Over the course of 2015, HP has publicly gone back and forth on its commitment to public cloud.
The New York Times quoted Hilf back in April as saying: "We thought people would rent or buy computing from us. It turns out that it makes no sense for us to go head-to-head" with other major players in this space.
A week later, HP's Hilf backed away from that statement in a blog post: "In the past week, a quote of mine in the media was interpreted as HP is exiting the public cloud, which is not the case. Our portfolio strategy to deliver on the vision of Hybrid IT continues strong."
It's not a big surprise that HP would abandon the public cloud market, which is dominated by a handful of giants. In May, Gartner dropped HP from its Cloud Infrastructure-as-a-Service (Iaas) Magic Quadrant report.
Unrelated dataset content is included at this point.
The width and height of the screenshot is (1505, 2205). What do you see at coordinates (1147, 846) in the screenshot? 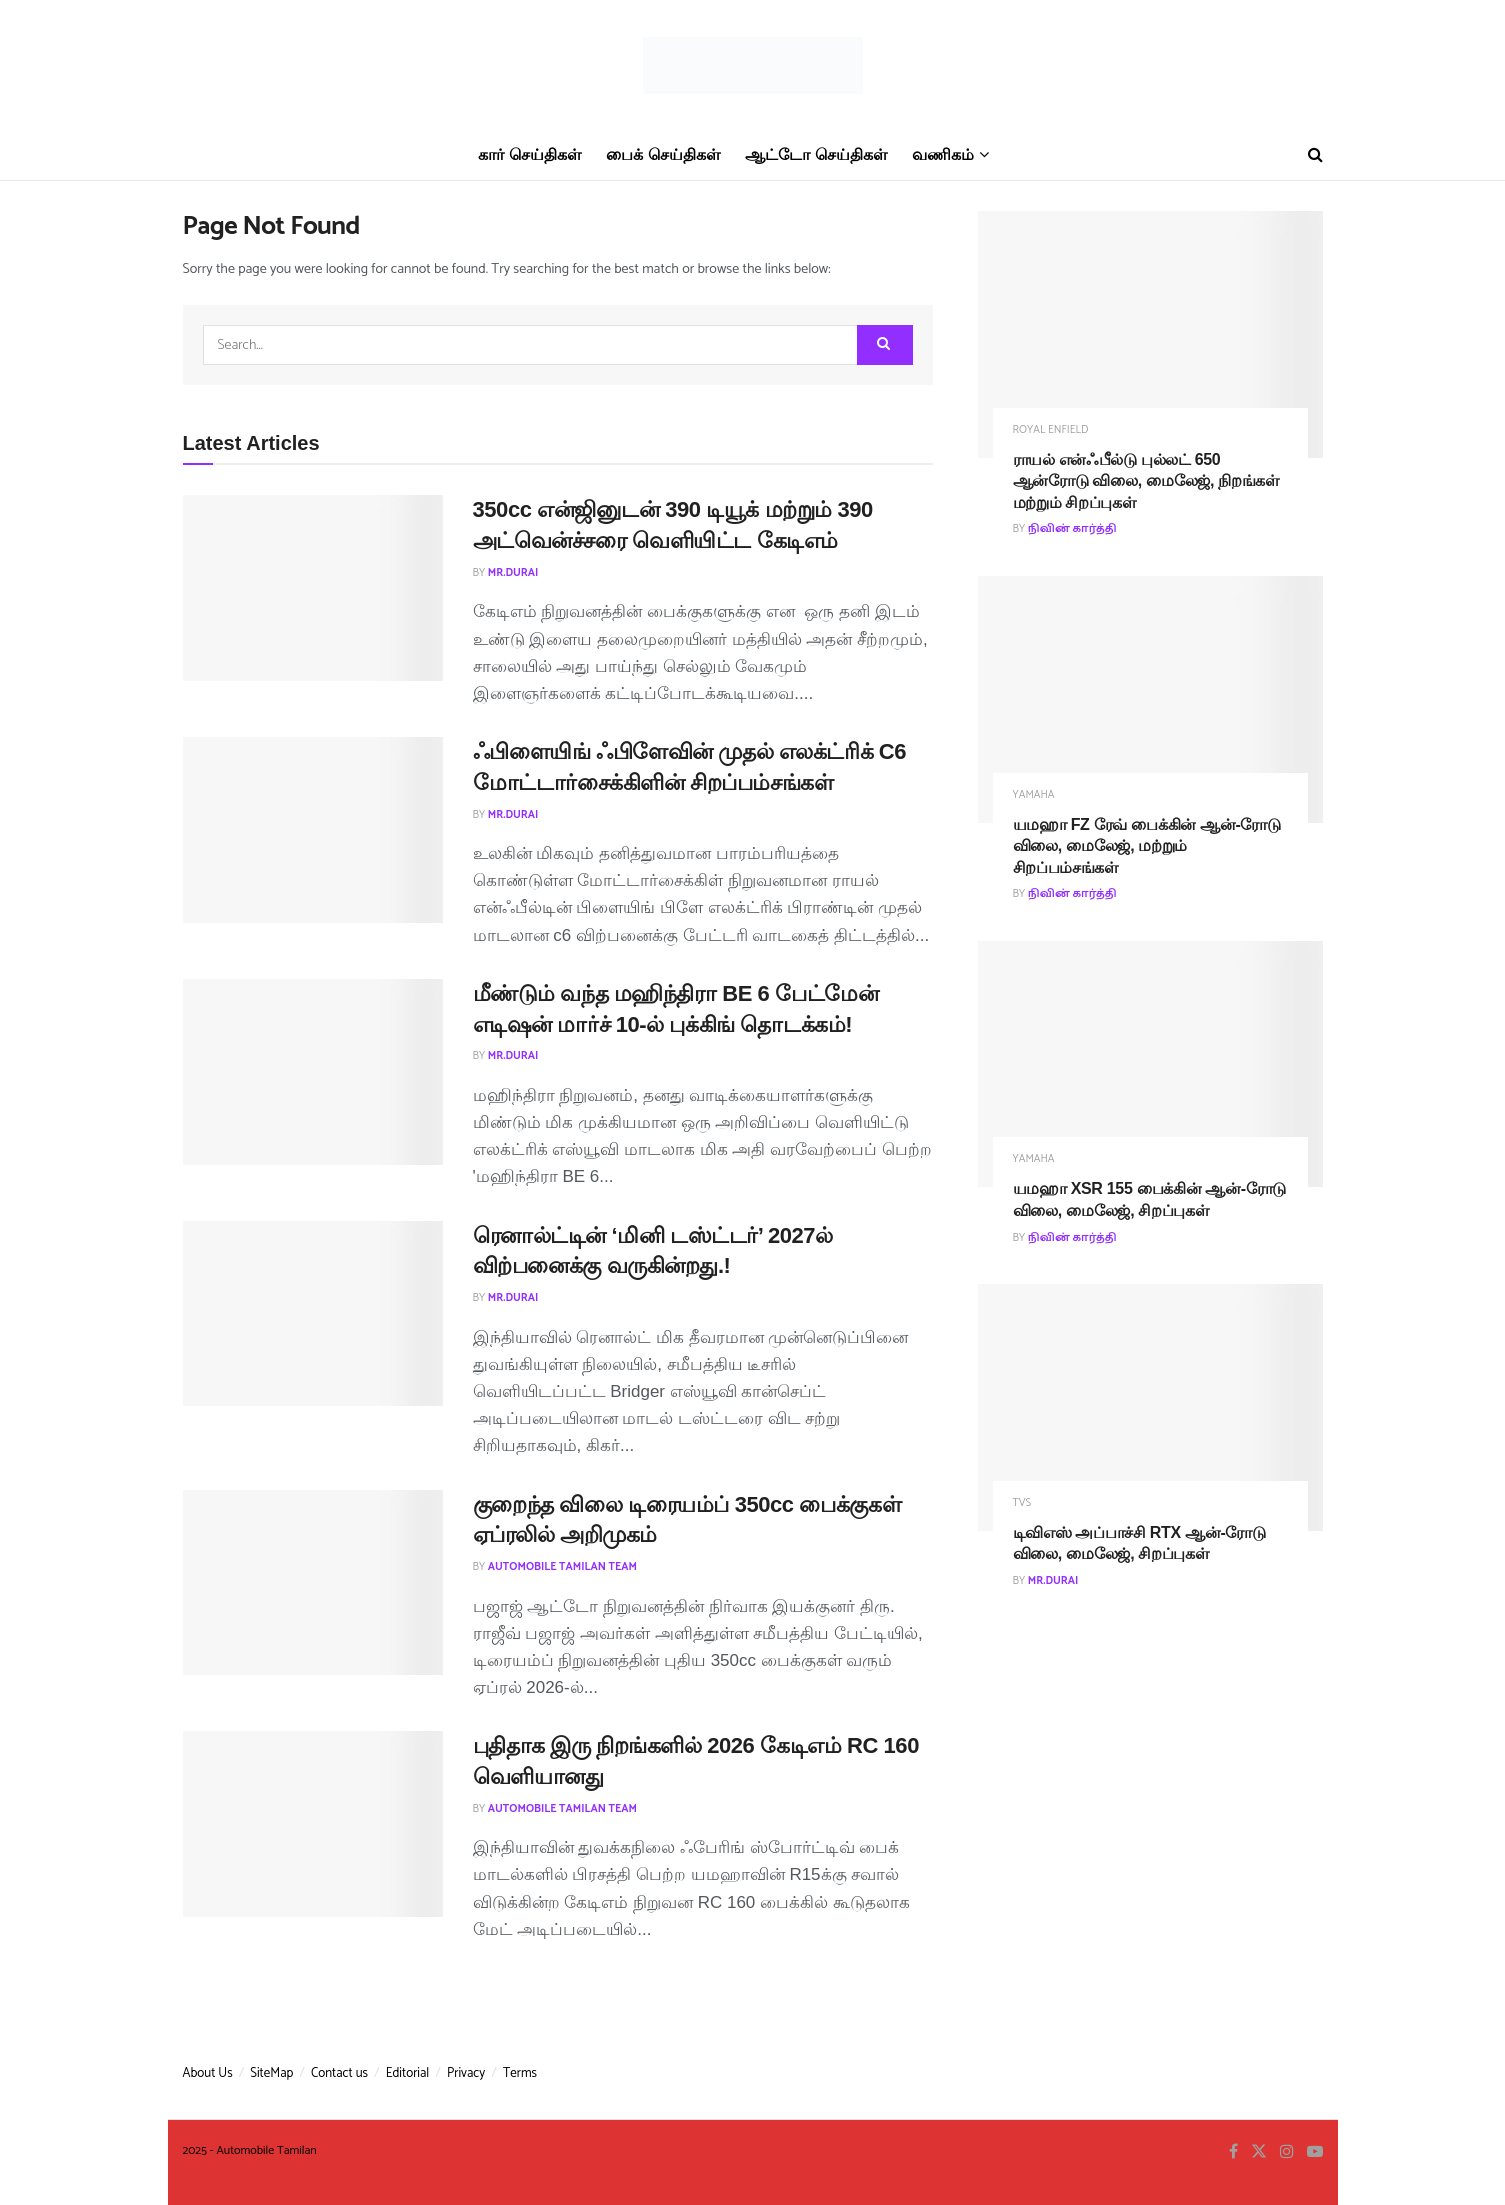
I see `யமஹா FZ ரேவ் பைக்கின் ஆன்-ரோடு விலை, மைலேஜ், மற்றும் சிறப்பம்சங்கள்` at bounding box center [1147, 846].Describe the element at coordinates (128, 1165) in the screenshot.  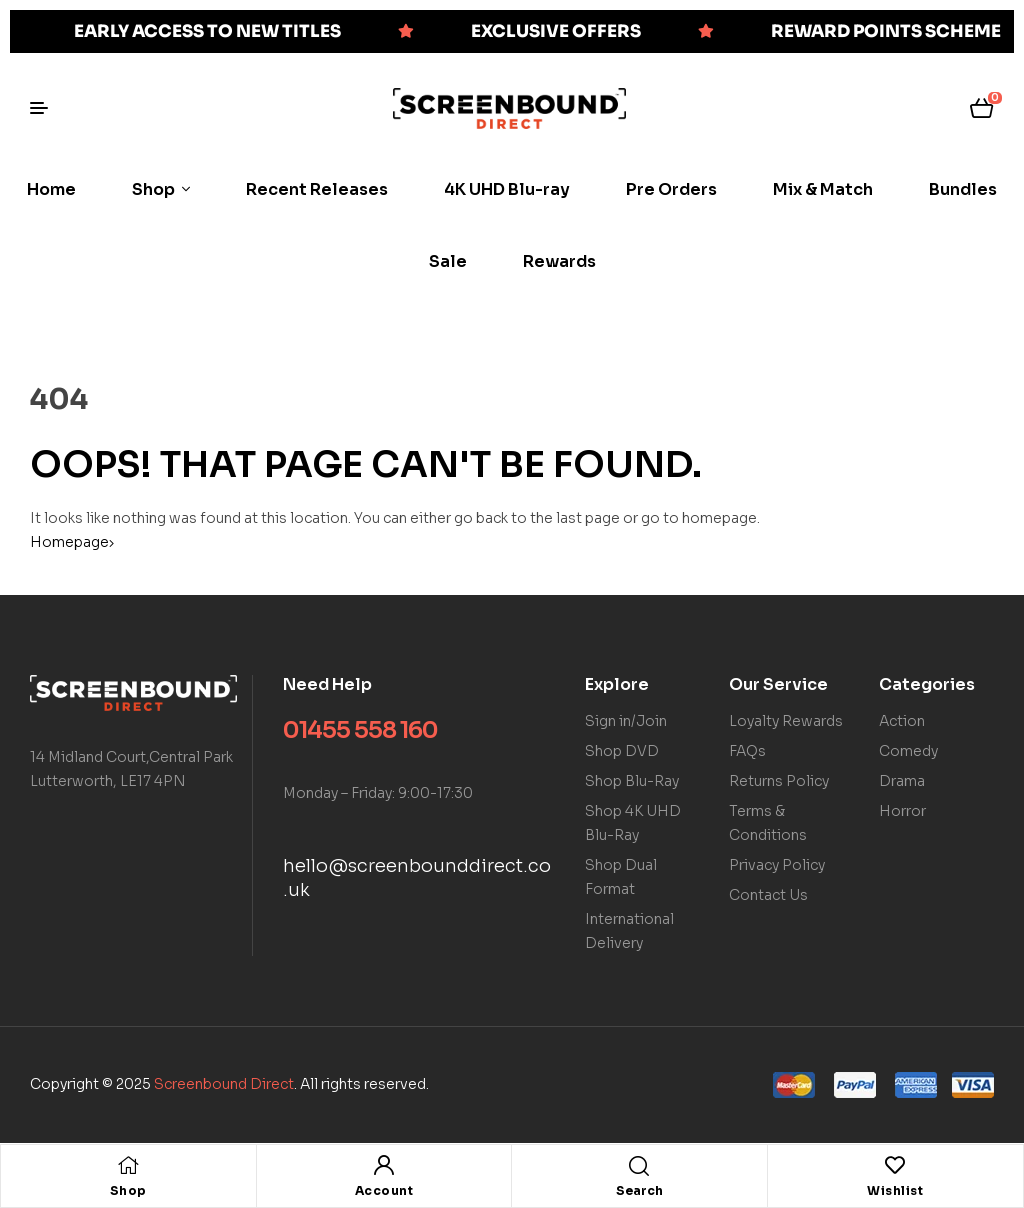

"While HP continues to operate its cloud IaaS offering (HP Public Cloud), it now only actively seeks to market and sell this offering as part of a hybrid solution," Gartner said. "It no longer has sufficient market share to qualify for inclusion in this Magic Quadrant."
Gartner vice president and distinguished analyst Lydia Leong in a statement in April characterized the cloud IaaS market this way: "The sky is not falling -- customers are getting great value out of cloud IaaS -- but the competitive landscape is shifting. Few providers have the financial resources to invest in being broadly competitive in the cloud IaaS market."
That's the landscape that has bumped HP out of serious contention in the public cloud market.
In Hilf's blog post this week he said HP plans to focus its investments in its private and managed cloud offerings, including Helion OpenStack, Helion CloudSystem, and HP's Managed and Virtual Private Cloud.
[Looking for more on HP's off-again, on-again relationship with public cloud? Read HP Retreats from Public Cloud.]
"These offerings will continue to expand and we will have some very exciting announcements on these fronts in the coming weeks," he wrote. He noted that HP Helion CloudSystem "continues to deliver strong double-digit revenue growth and win enterprise customers."
HP will formally split into two companies on Nov. 1. HP Enterprise (HPE) will focus on enterprise customers and infrastructure offerings, including cloud. HP Inc. (HPI) will offer PCs and printer products.
In the weeks and months ahead of the split, HP has been shifting and reorganizing its operations. Last month, the company said it would cut up to 30,000 jobs as part of the changes. Yesterday, Trend Micro (TYO) announced that it would acquire HP's TippingPoint, provider of intrusion prevention systems and related network security solutions in a deal worth $300 million.